Report on Japanese-Americans in Monterey Herald Recalls John Steinbeck, Internationalist

Image of John Steinbeck with reporters at 1957 PEN conference in Tokyo

According to a report by Monterey Herald writer Carly Mayberry, the Japanese American Citizens League Hall in Monterey, California has a World War II-era letter, signed by (among others) John Steinbeck, welcoming the Japanese to the city Steinbeck later left because, he said, he no longer felt welcome there. The April 25 Monterey Herald story notes that the 90-year old building was given to the Monterey chapter of the Japanese American Citizens League by an organization called the Japan Businessman Association in 1942, the year the United States entered World War II after the Japanese attack on Pearl Harbor.  Steinbeck—an advocate of constitutional rights for all citizens—protested the Japanese internment that followed as immoral and unnecessary. But he was also a realist. During their 1940 expedition to the Sea of Cortez, he and his friend Ed Ricketts (who also signed the welcome letter) lamented the damage being done to the fragile ocean floor by Japanese commercial fishing. Later they tried unsuccessfully to interest the U.S. government in Japanese-sponsored scientific research documenting the underwater geography of the Pacific, where Japanese and American forces fought bitterly for supremacy throughout World War II. That conflict ended in August 1945, when American bombers dropped nuclear weapons on the Japanese cities of Hiroshima and Nagasaki. Japan eventually recovered, and Steinbeck eventually visited Tokyo, speaking at a 1957 writers’ meeting ten years after the trip he made to Soviet Russia with another international-minded friend, the French-Hungarian photographer Robert Capa. Ten years later he traveled to Southeast Asia, the final leg in a life journey that ended back on the Monterey Peninsula, where his wife, sons, and sisters scattered his ashes in 1968. Observing the family’s wish for privacy, the Monterey Herald declined to report on the event.

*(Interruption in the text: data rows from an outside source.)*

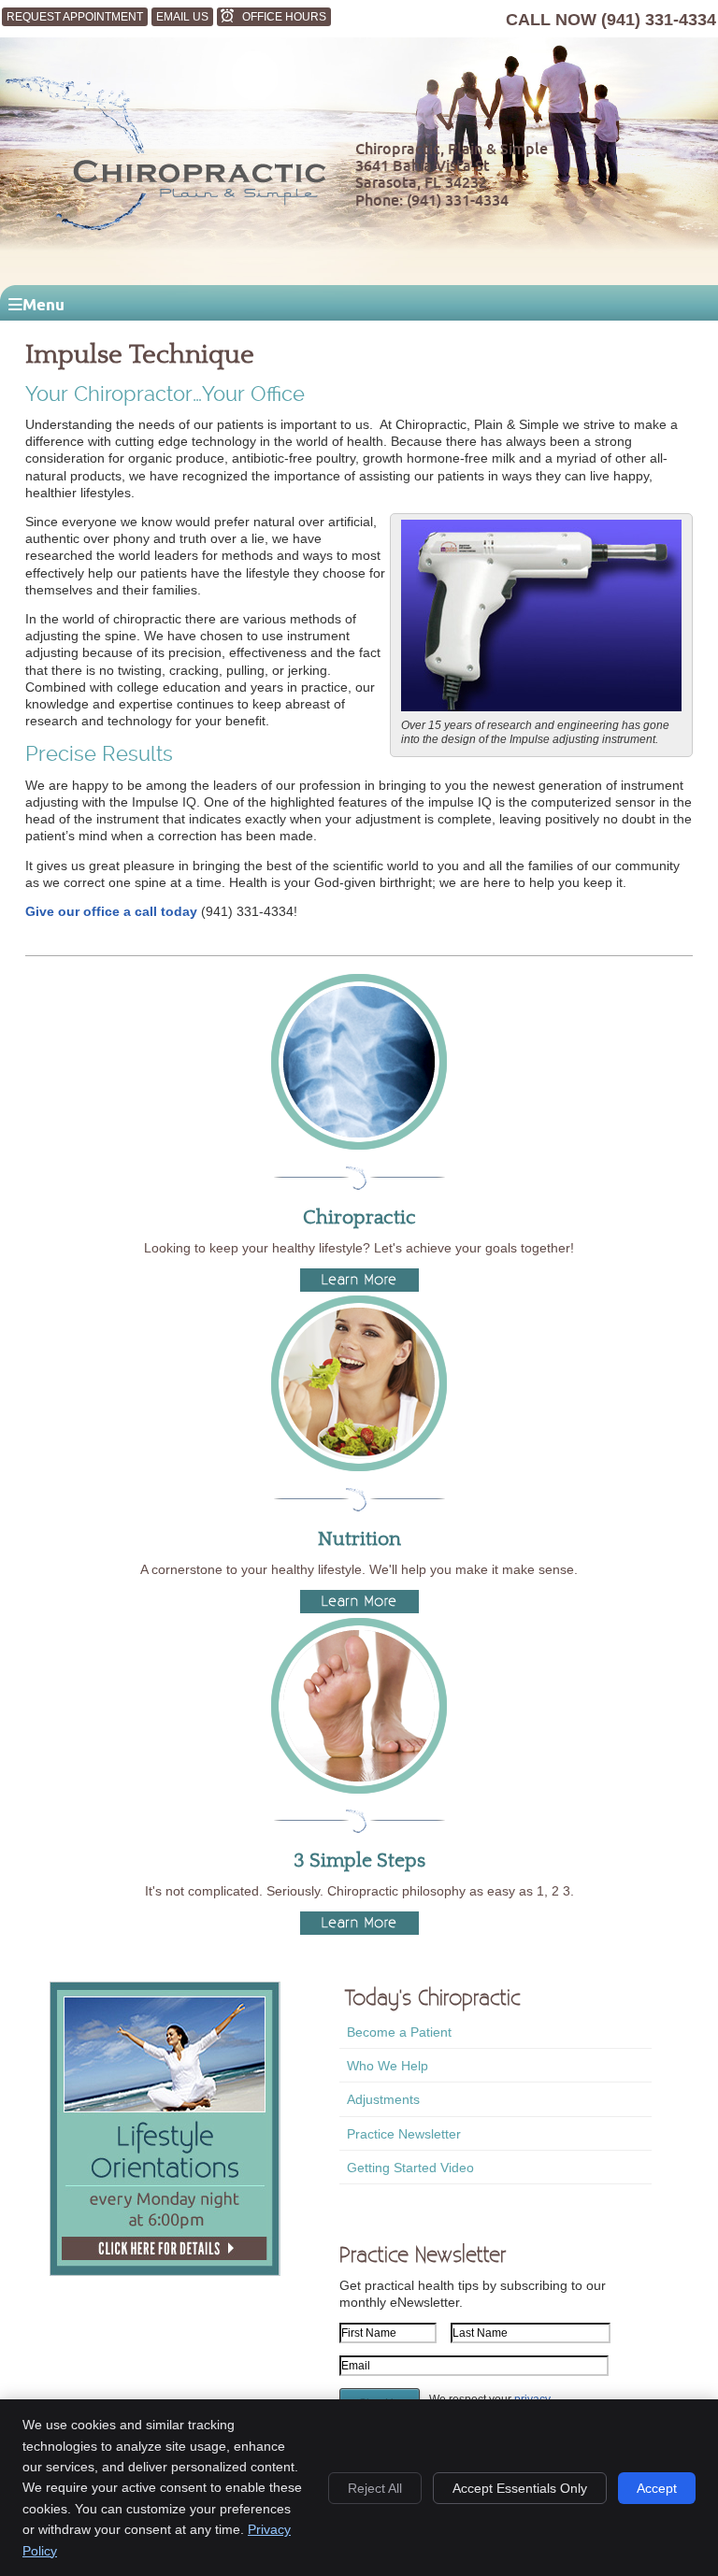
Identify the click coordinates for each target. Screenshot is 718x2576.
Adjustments (383, 2099)
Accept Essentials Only (519, 2488)
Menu (43, 304)
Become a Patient (399, 2032)
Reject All (375, 2488)
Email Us (182, 16)
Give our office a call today (111, 911)
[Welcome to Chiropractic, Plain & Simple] (164, 231)
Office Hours (284, 16)
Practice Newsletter (404, 2133)
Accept (657, 2488)
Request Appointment (75, 16)
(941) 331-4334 (658, 19)
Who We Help (387, 2065)
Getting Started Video (410, 2167)
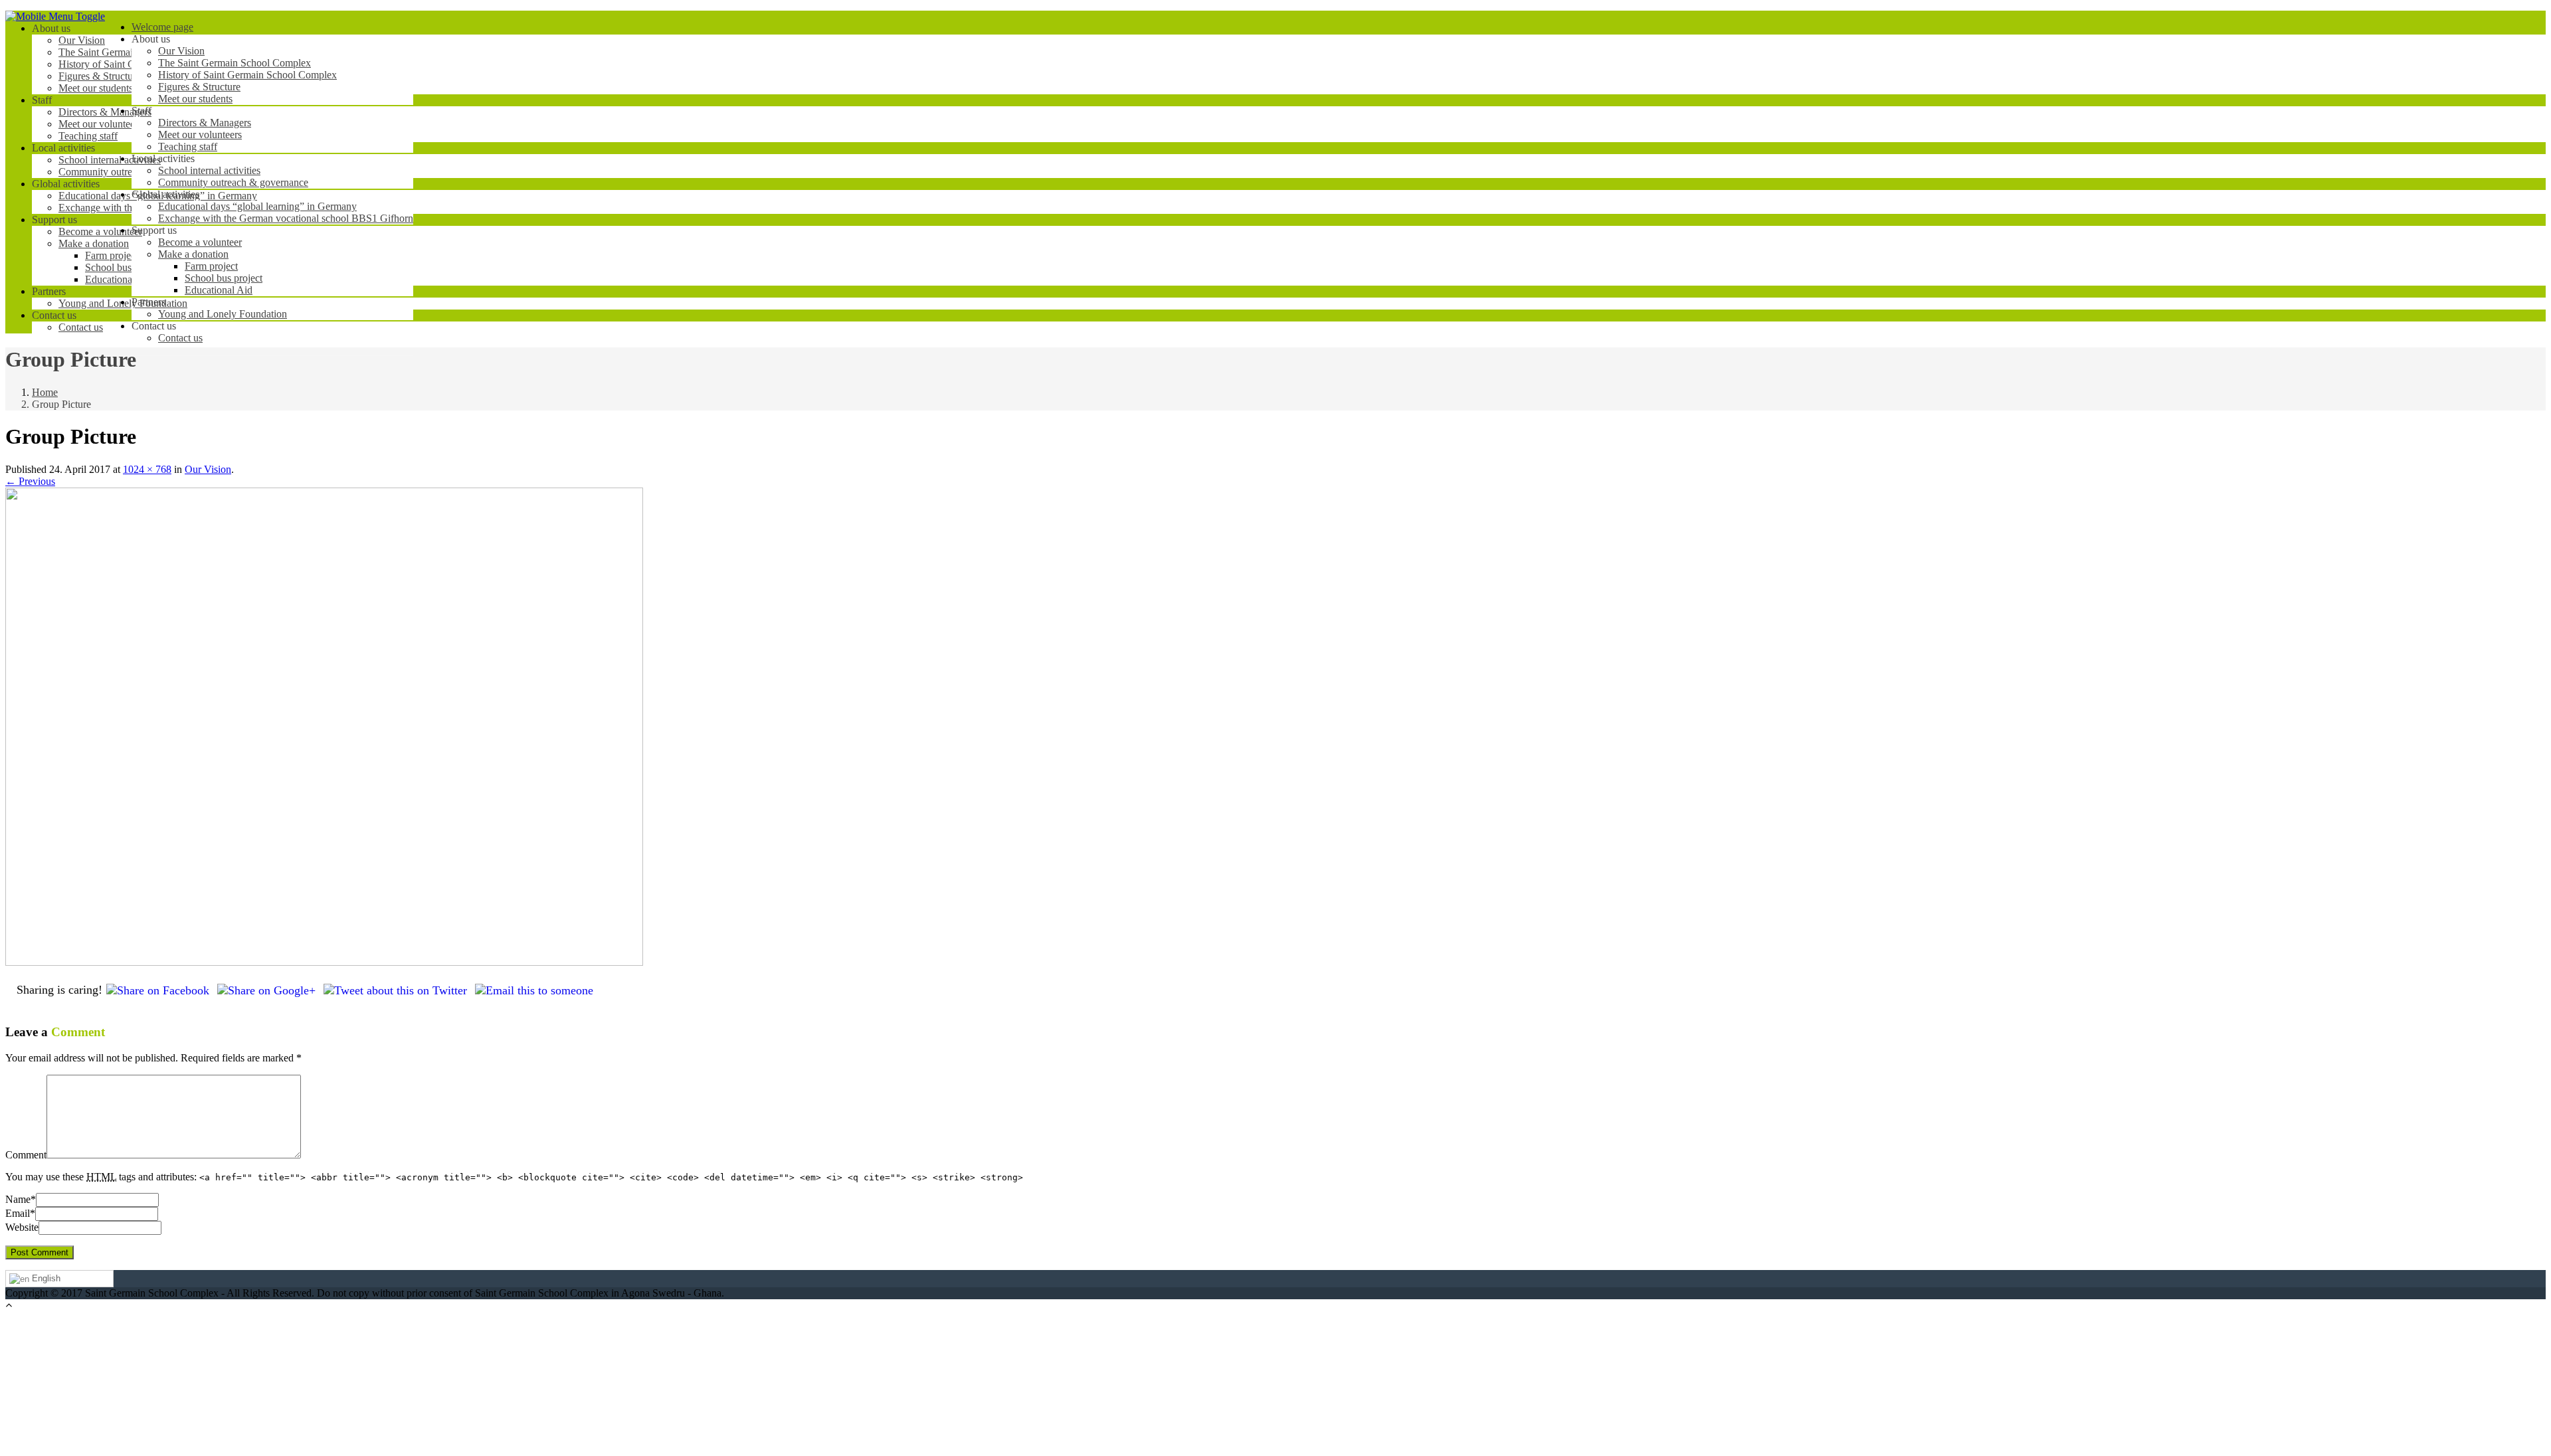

International Relations Explored at John Steinbeck Conference in San Jose

Cover image from Dutch edition of John Steinbeck's The Grapes of Wrath

Steinbeck lovers from all over convene this Wednesday at San Jose State University’s Martin Luther King, Jr. Library, where Steinbeck experts will probe literary influences, international relations, and various cultural collisions found in the author’s controversial writing and reputation. Speakers for the May 4-6 conference, hosted by the International Society of Steinbeck Scholars, include Robert DeMott and Susan Shillinglaw—former directors of the Martha Heasley Cox Center for Steinbeck Studies at San Jose State and authors of major books on Steinbeck’s life and work—as well Richard Astro, a pioneer in the study of Steinbeck’s friend and collaborator Ed Ricketts; Mimi Gladstein, a Texas theater and English professor who writes about Steinbeck’s depiction of women; and Paul Douglass, an expert on modern literature and philosophy at San Jose State who served as the Steinbeck Center’s director from 2005 to 2013. The conference organizers—led by Nick Taylor, the center’s current director, and Barbara Heavilin, the editor of Steinbeck Review—are prepared for sparks to fly and made plans accordingly. When the conference closes on Friday, attendees will have the option of boarding a bus for Salinas, 90 minutes south of San Jose, where they can decompress by enjoying the 2016 Steinbeck Festival, “Steinbeck on Land and Sea.”